Problem details
For this exercise, the lines from the one with "Expand the Restore menu" through the end of the material below must be output exactly, without pictures.

Provided records
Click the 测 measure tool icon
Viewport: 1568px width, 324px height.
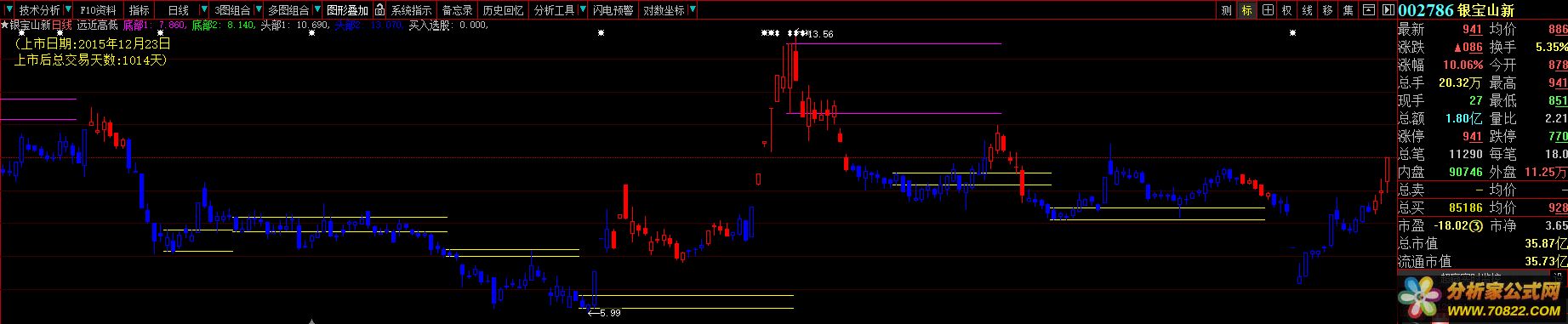point(1226,10)
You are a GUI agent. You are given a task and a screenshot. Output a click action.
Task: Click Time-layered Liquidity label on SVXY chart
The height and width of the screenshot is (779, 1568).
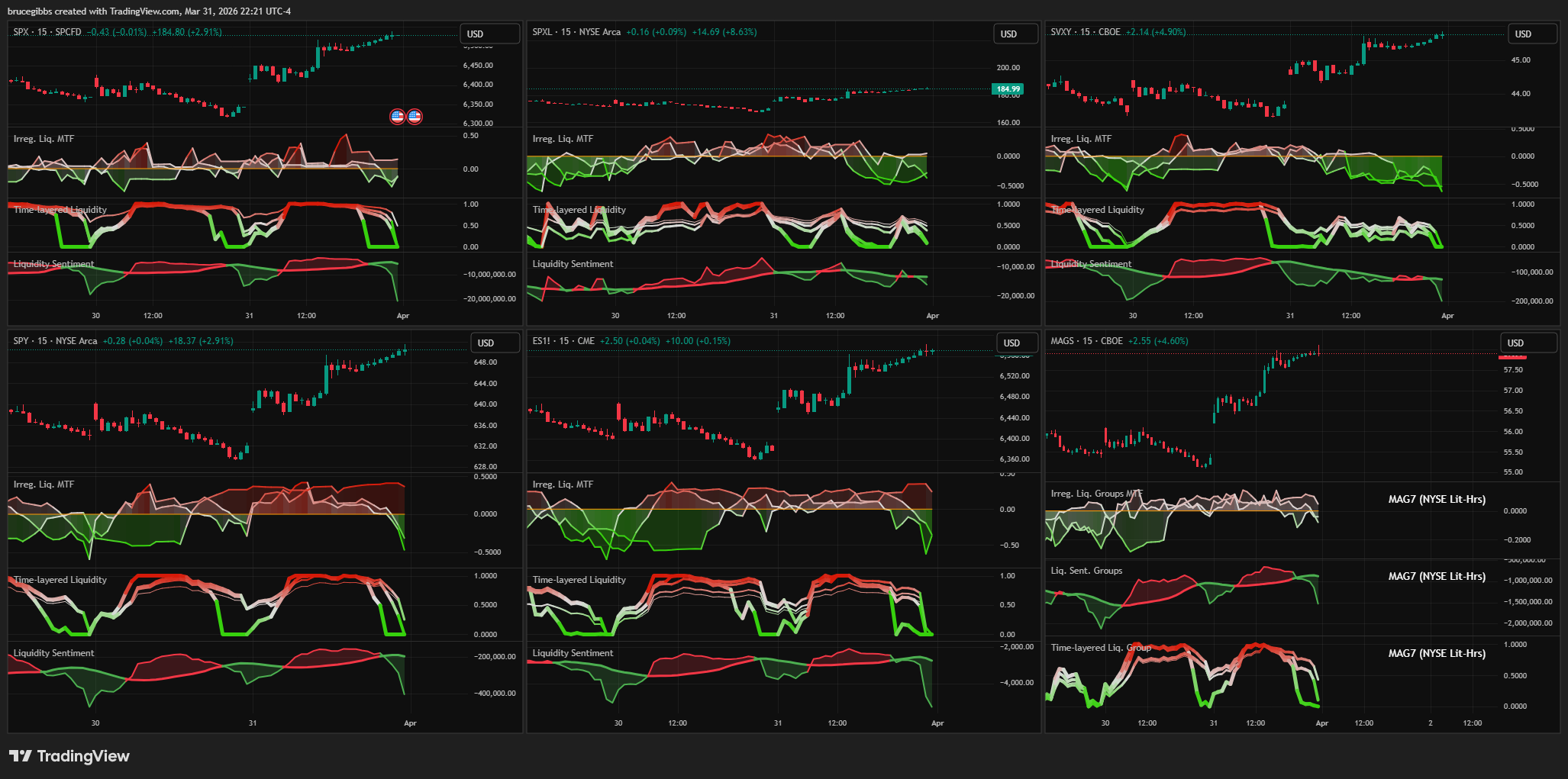[1097, 210]
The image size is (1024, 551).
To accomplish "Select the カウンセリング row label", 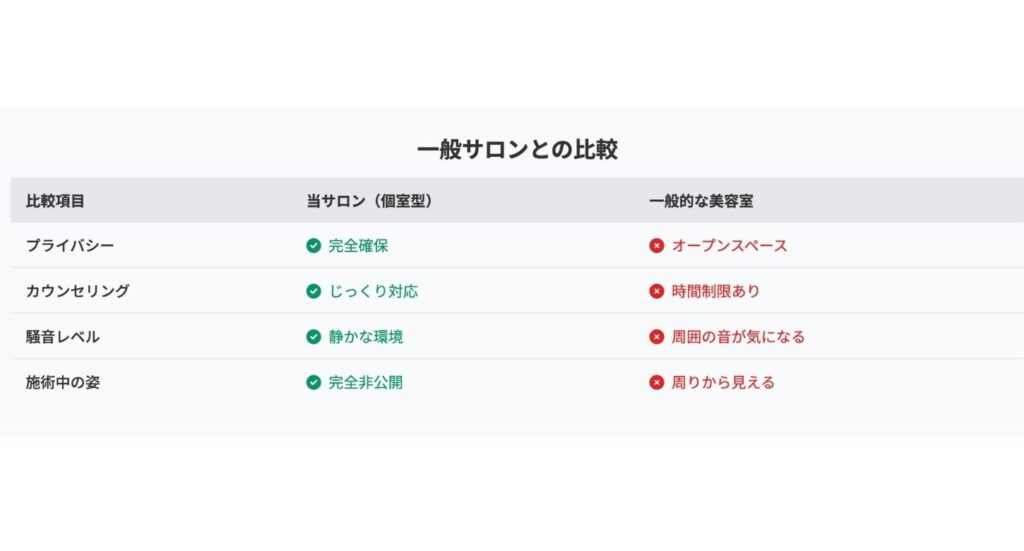I will click(x=78, y=291).
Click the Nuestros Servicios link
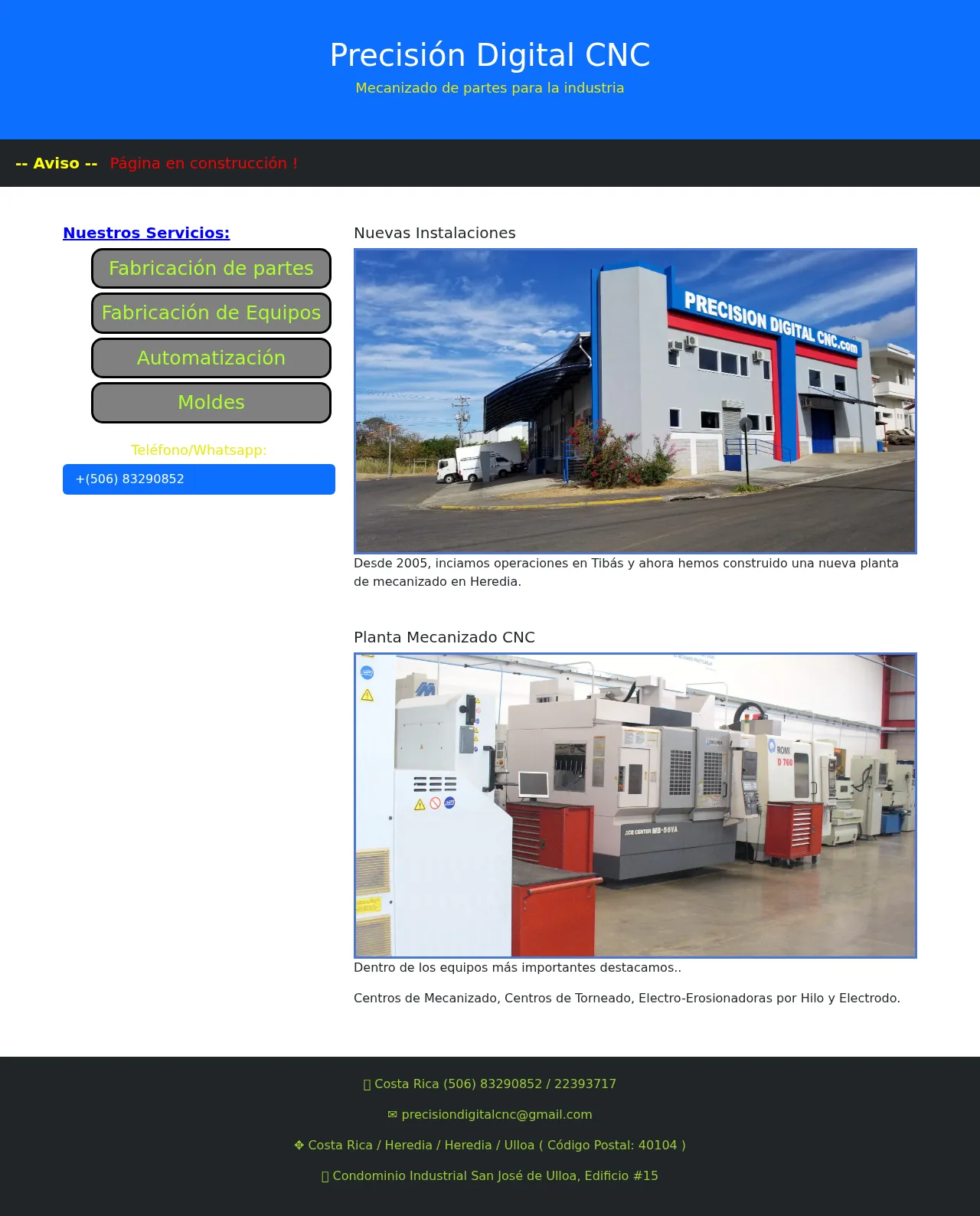980x1216 pixels. tap(146, 233)
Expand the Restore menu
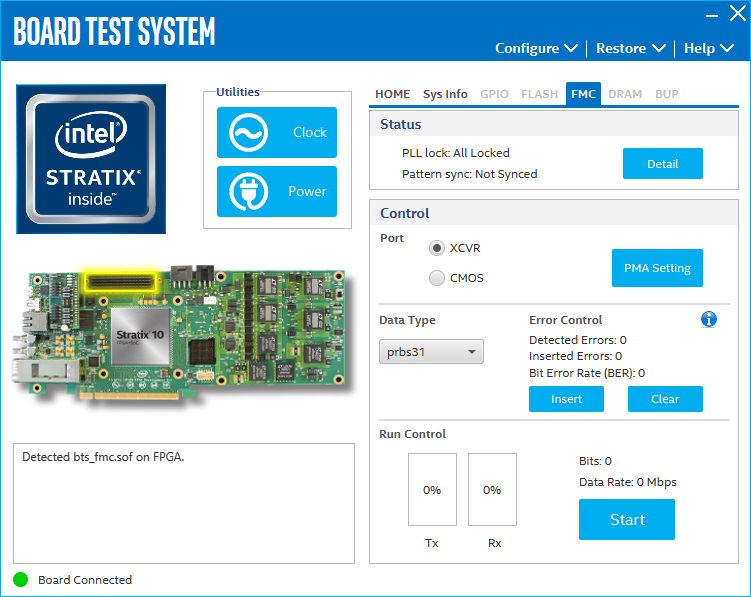The height and width of the screenshot is (597, 751). pos(630,48)
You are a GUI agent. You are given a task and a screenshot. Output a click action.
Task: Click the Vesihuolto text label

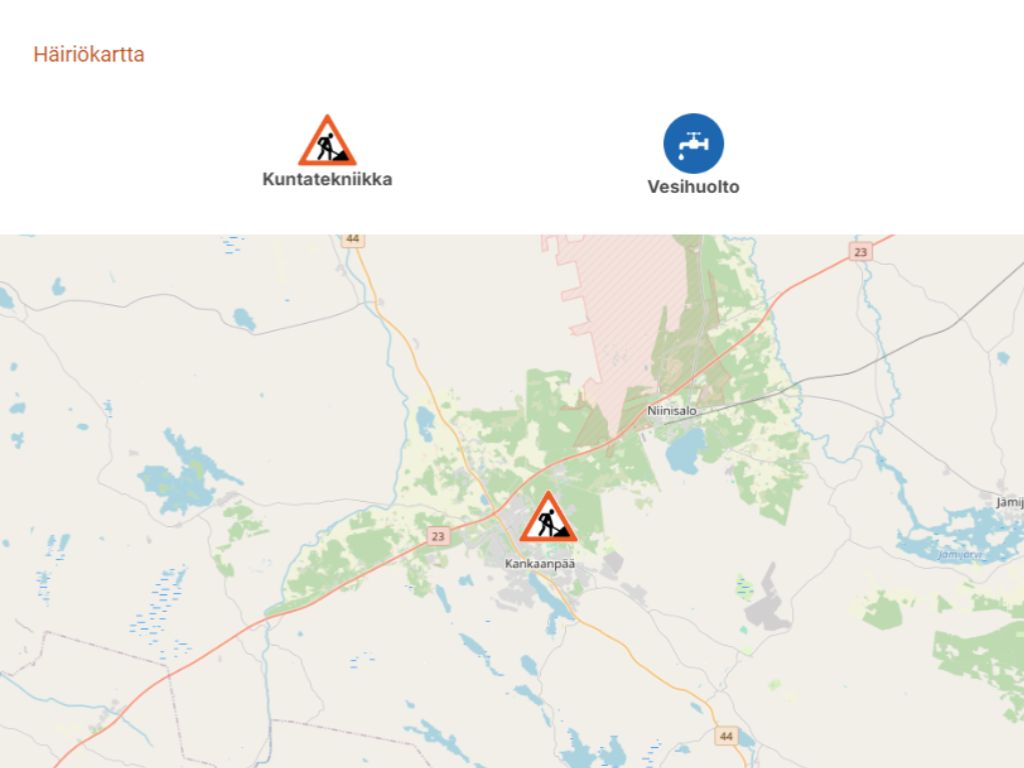[694, 187]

Solution
Expand the Restore menu
The height and width of the screenshot is (597, 751). pos(630,48)
You are a GUI agent. You are given a task and a screenshot. Output a click action.
Task: Click the Vesihuolto text label

[694, 187]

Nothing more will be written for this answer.